_WORK ORDER_
Select every line of the records below that contains the string "item", treating uppercase and lowercase letters as different, and copy each of those lines.

[Recorded data]
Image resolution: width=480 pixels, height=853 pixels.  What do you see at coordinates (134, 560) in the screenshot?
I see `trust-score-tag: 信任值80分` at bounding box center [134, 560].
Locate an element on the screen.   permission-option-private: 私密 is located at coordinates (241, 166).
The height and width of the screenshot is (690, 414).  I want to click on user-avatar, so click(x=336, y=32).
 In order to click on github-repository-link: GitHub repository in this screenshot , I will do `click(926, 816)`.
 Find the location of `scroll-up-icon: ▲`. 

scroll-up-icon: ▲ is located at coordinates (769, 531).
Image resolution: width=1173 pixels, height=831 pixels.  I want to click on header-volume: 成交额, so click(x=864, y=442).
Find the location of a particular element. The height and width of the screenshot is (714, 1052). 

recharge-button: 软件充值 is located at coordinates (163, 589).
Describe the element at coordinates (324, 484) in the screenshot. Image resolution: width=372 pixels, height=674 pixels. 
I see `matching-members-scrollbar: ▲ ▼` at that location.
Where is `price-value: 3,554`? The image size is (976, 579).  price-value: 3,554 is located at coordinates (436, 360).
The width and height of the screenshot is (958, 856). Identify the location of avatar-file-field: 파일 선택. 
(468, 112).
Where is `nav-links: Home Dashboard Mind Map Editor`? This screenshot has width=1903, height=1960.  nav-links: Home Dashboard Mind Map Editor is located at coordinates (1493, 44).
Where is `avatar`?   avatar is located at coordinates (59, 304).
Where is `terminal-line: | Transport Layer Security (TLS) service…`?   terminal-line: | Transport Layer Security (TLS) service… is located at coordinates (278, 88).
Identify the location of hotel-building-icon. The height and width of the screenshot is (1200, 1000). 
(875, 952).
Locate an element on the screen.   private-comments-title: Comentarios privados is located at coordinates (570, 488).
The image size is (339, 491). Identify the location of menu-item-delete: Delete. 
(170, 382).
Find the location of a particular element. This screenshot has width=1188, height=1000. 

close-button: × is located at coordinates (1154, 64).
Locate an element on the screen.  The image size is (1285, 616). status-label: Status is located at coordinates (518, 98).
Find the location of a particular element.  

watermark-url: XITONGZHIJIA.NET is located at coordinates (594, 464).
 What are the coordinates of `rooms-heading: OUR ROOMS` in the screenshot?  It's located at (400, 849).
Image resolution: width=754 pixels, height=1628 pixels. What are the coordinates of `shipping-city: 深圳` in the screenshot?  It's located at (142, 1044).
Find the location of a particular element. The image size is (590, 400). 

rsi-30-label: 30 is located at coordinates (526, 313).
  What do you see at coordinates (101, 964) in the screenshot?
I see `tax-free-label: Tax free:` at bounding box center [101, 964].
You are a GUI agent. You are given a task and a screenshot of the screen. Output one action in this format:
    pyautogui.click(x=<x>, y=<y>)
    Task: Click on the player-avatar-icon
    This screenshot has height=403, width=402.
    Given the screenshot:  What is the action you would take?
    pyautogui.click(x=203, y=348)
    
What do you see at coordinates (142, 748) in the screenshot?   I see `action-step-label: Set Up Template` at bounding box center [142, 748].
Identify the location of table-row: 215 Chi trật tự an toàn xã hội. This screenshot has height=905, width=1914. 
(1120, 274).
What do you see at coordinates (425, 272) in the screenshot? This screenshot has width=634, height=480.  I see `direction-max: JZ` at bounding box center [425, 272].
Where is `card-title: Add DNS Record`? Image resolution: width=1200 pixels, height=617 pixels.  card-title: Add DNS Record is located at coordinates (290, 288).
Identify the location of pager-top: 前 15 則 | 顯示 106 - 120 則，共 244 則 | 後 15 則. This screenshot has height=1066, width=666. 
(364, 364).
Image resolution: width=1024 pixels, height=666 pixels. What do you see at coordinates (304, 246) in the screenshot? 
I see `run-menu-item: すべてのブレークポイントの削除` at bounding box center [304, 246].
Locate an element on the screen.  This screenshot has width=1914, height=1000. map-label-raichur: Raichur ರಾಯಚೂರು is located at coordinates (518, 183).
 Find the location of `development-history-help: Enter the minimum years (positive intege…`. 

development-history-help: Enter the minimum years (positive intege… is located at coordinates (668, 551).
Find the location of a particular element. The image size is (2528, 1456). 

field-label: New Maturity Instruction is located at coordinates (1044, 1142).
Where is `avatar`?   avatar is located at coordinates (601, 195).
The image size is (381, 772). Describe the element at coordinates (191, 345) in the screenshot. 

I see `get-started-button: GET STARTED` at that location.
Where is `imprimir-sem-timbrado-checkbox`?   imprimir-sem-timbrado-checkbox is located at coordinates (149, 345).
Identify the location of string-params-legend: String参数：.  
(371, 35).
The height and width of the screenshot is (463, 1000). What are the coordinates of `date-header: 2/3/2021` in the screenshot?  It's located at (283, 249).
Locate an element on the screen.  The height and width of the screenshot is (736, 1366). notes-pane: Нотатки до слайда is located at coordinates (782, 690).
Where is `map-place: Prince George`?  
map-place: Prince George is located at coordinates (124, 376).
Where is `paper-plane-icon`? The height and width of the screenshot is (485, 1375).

_RESPONSE AREA_
The image size is (339, 491). Identify the location of menu-item-delete: Delete. 
I see `run-menu-item: すべてのブレークポイントの削除` at bounding box center [304, 246].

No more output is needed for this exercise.